Molti gli esempi di “buone pratiche”. Dalle iniziative di TorinoRetelibri (19 scuole e 38 biblioteche), con mercatino di libri,  concorso fra studenti per la produzione di trailer, video, grafica, corsi di vario genere, letture ad alta voce, a quelle della  Biblioteca civica di Venaria, aperte al territorio e ad una rete di scuole (una per tutte: il  “Gioco dell’Oca”, per le classi quinte della primaria, con titoli di libri,  nelle caselle) fino al “Book stock” e al Salone off 365, del Salone del Libro di Torino. C’è poi l’attività delle biblioteche civiche torinesi, diretta principalmente ad accrescere le competenze dei cittadini e ad evitare l’esclusione di tanti dall’informazione e dalla conoscenza, nonché ad aiutare la creatività, per una crescita corale della reazione al cambiamento (obiettivi UNESCO).

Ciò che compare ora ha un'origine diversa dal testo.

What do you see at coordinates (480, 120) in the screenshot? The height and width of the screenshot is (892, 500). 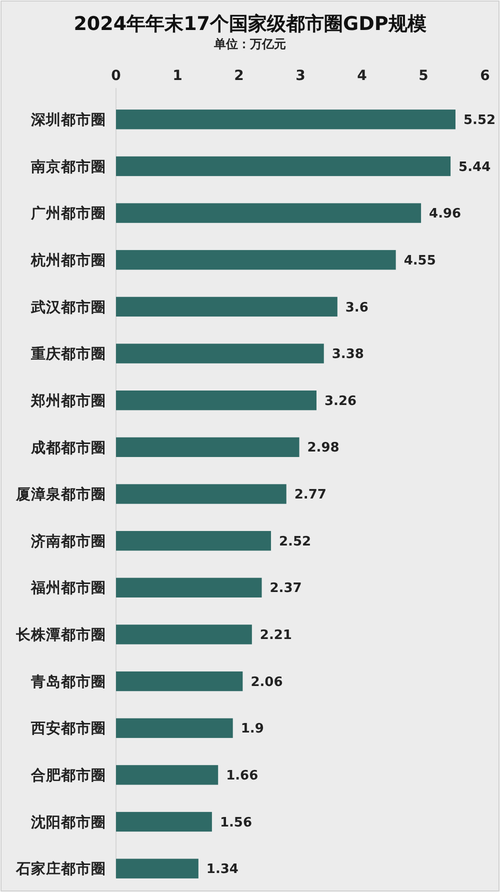 I see `data-label: 5.52` at bounding box center [480, 120].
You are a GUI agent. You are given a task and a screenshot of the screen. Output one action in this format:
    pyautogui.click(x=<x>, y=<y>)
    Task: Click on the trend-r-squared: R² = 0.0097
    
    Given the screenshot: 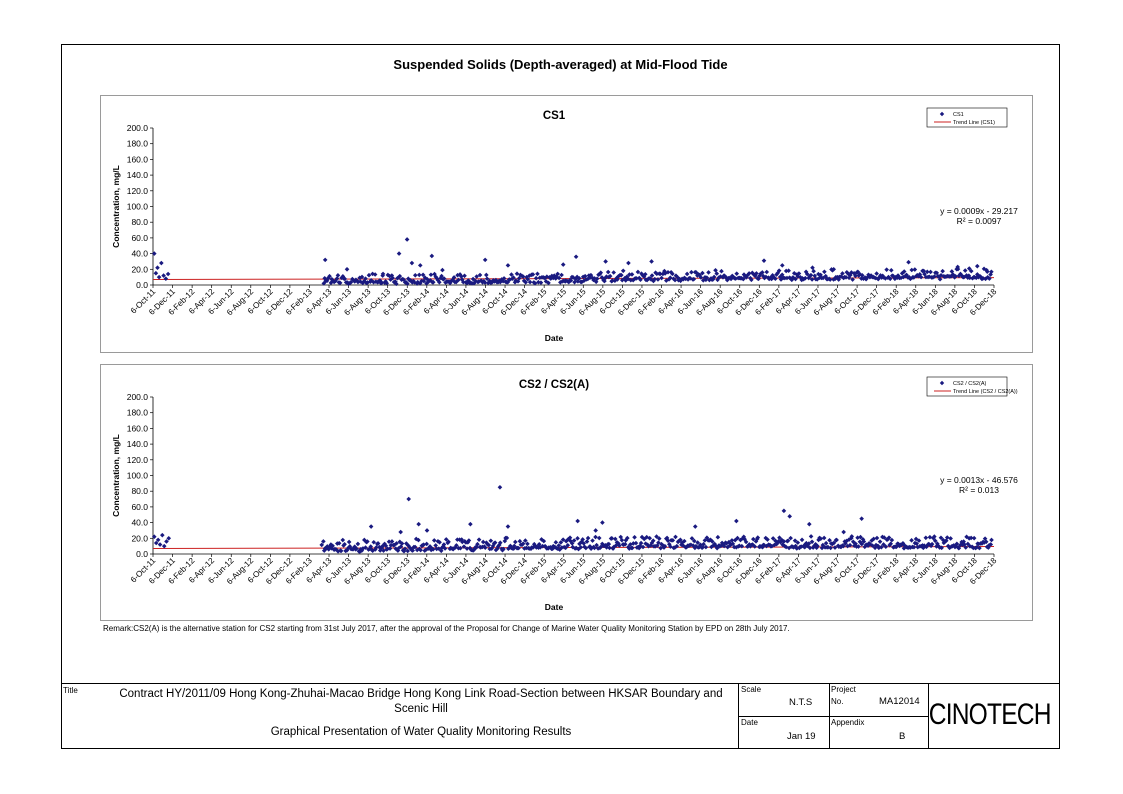 What is the action you would take?
    pyautogui.click(x=980, y=221)
    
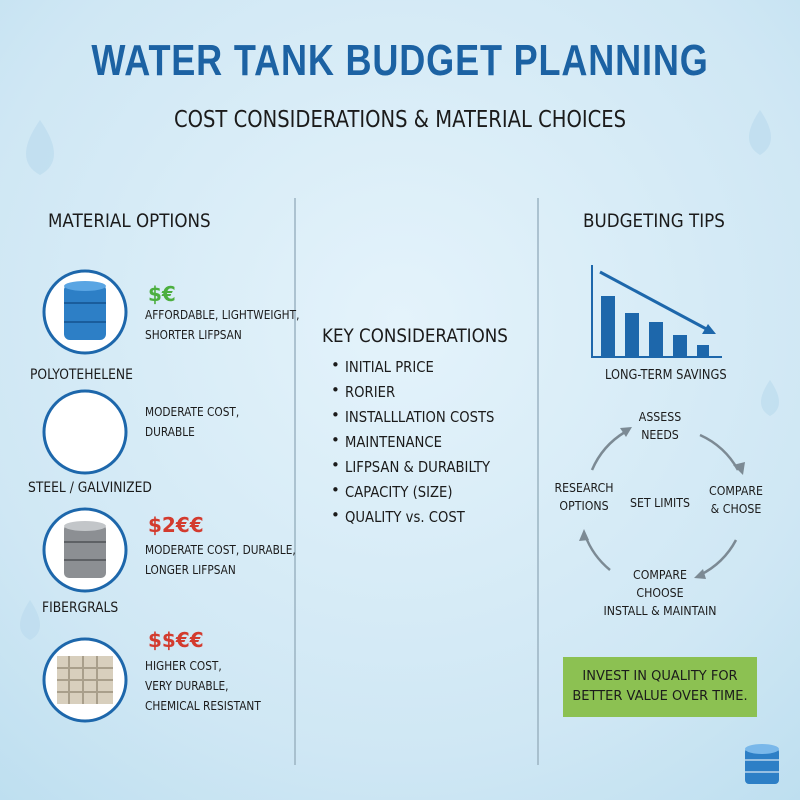 Image resolution: width=800 pixels, height=800 pixels. Describe the element at coordinates (80, 608) in the screenshot. I see `material-name: FIBERGRALS` at that location.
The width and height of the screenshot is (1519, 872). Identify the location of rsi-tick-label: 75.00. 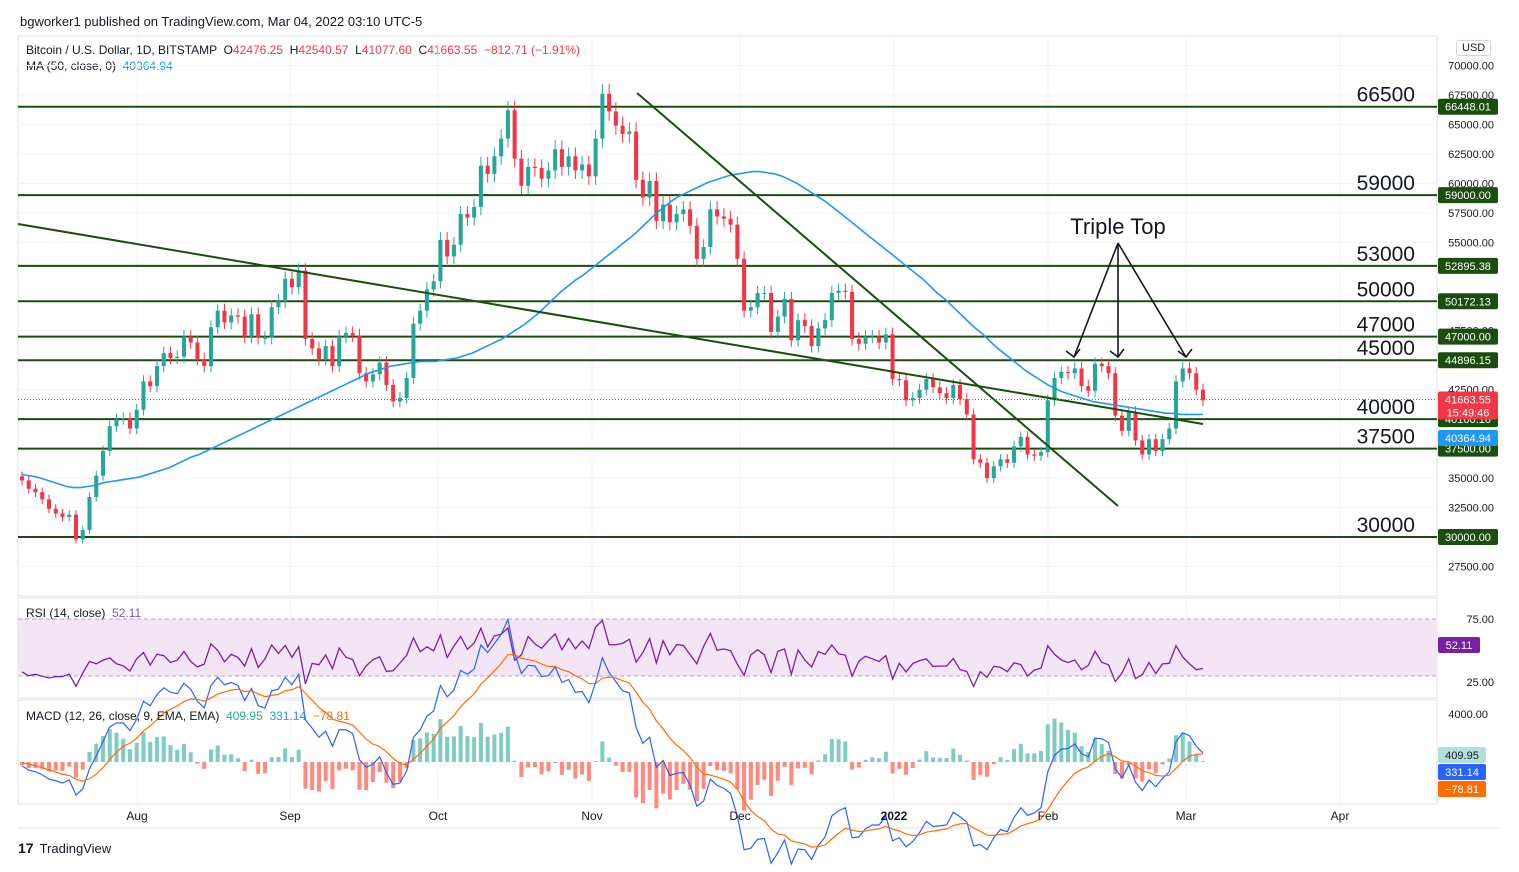
(1480, 620).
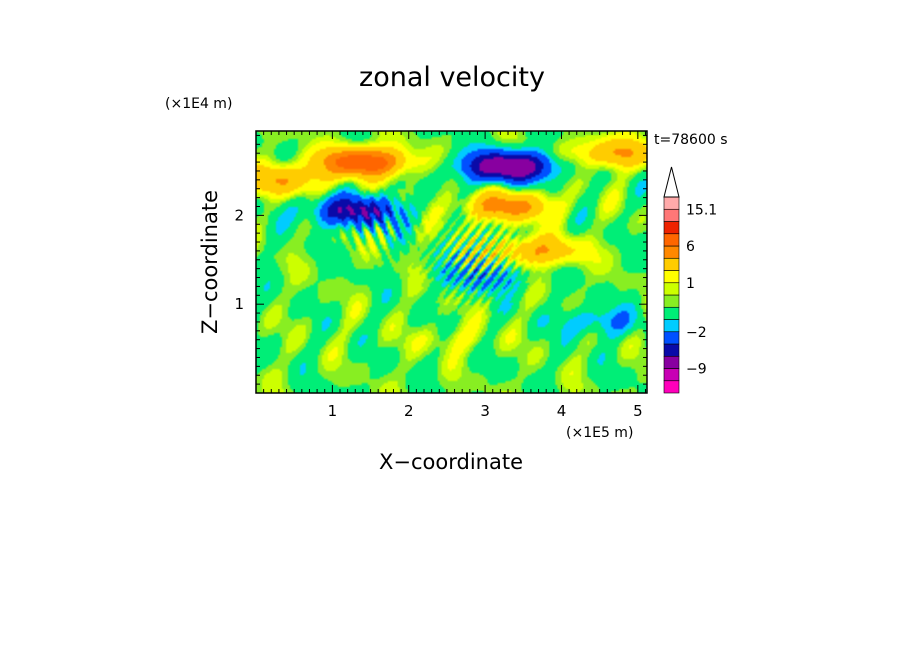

Di grande interesse, due esperienze lontane tra loro: la bibliomediateca di Bella (PZ), attualmente in difficoltà per risorse finanziarie e umane, che ha fatto per anni da polo culturale per le scuole e il territorio, e il centro di letteratura infantile e giovanile di Bolzano, Jukibuz (Iung Kinder Book Center), con seminari e letture ad alta voce per bambini, adolescenti e adulti, spot televisivi di libri preparati dai ragazzi, laboratori di lettura  per le classi su un tema, fino alle uscite dal centro culturale per “leggere” “la” e “nella”  natura. Perché la lettura dovrebbe seguirci ovunque. … come lo spazzolino da denti!

Insomma, meno risorse, più idee!

Come diceva Lionello Sozzi, la Biblioteca è più di altri “luogo dell’anima”, perché racchiude sogni, progetti e valori interiori.